PROBLEM TO WORK ON
From the line containing "This screenshot has height=471, width=942." to the end of the data, retype every line exactly and nothing else. Drop the pictures.

*** Block opens ***

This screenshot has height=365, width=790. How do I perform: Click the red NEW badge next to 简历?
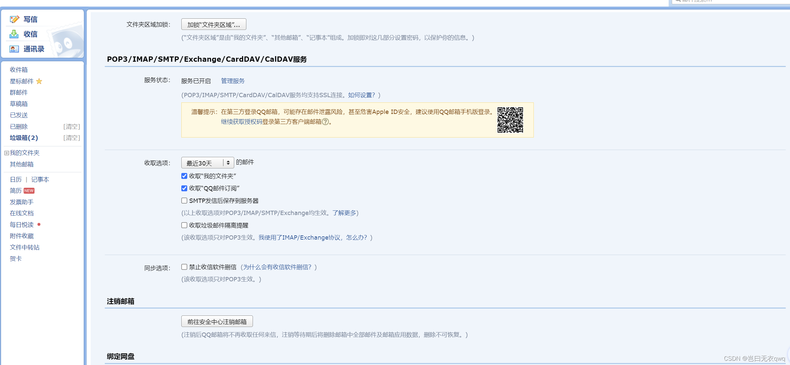pos(29,191)
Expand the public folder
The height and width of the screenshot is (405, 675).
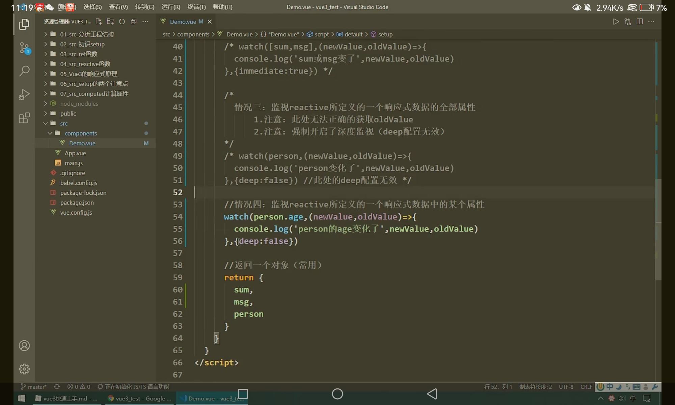point(68,114)
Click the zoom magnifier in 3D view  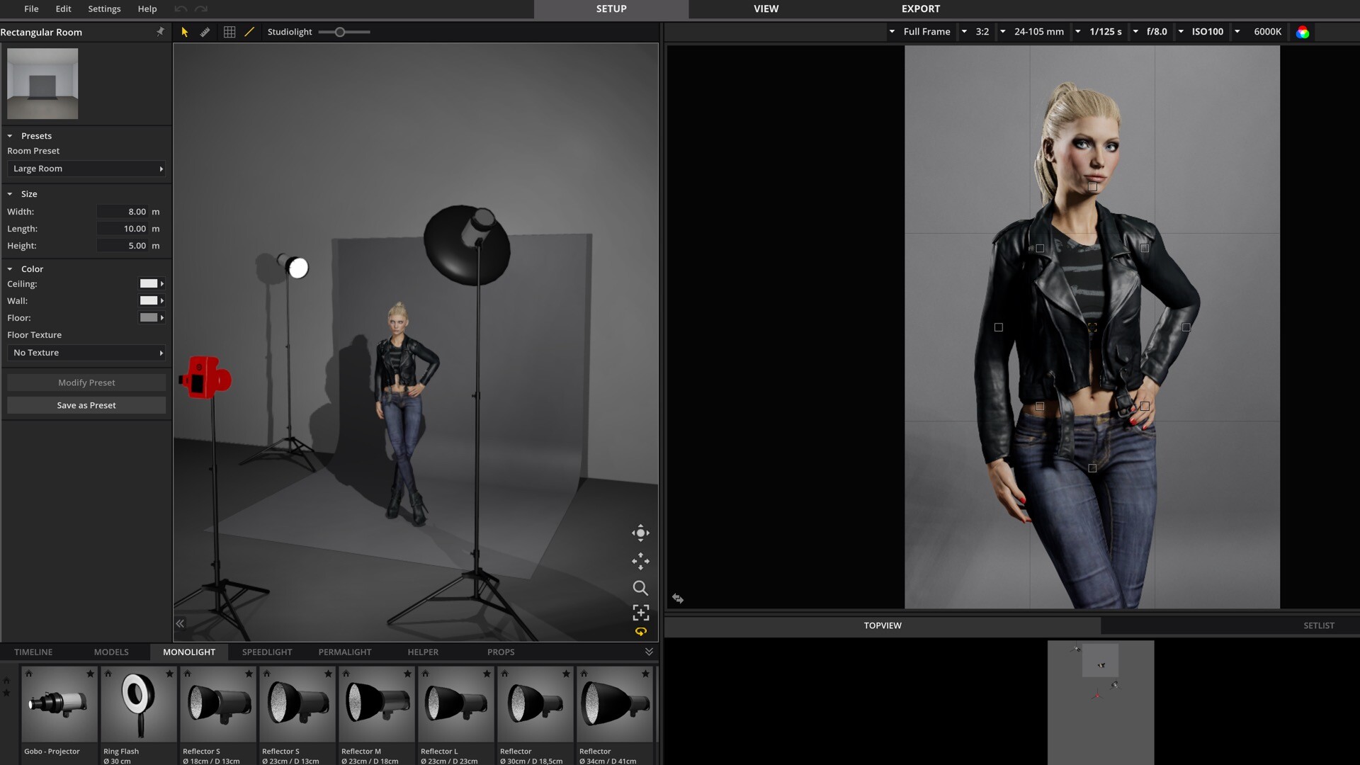point(640,588)
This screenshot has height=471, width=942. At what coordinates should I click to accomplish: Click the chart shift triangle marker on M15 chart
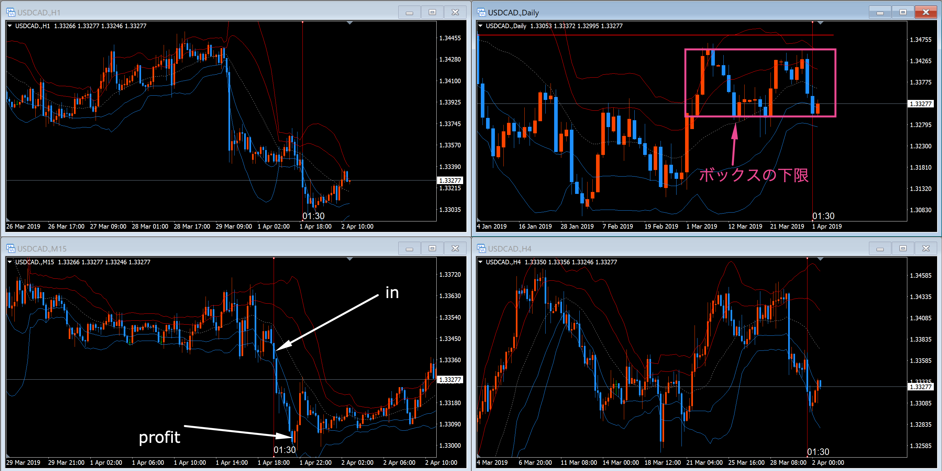(x=350, y=259)
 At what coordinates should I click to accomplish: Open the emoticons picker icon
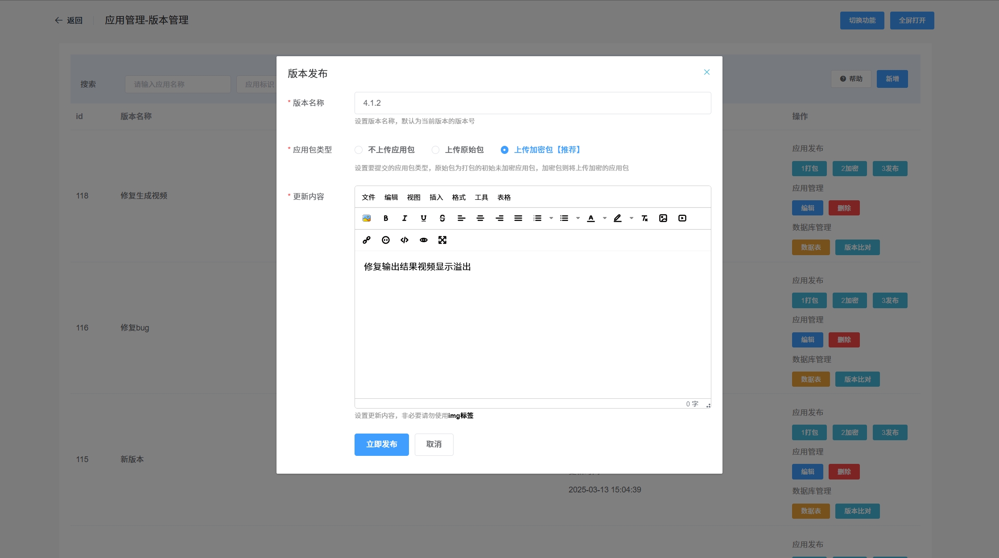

*** Block closes ***

OUTPUT OF THE TASK
This screenshot has height=471, width=942. At what coordinates should I click to accomplish: Click the chart shift triangle marker on M15 chart
(x=350, y=259)
 At what coordinates should I click to accomplish: Open the emoticons picker icon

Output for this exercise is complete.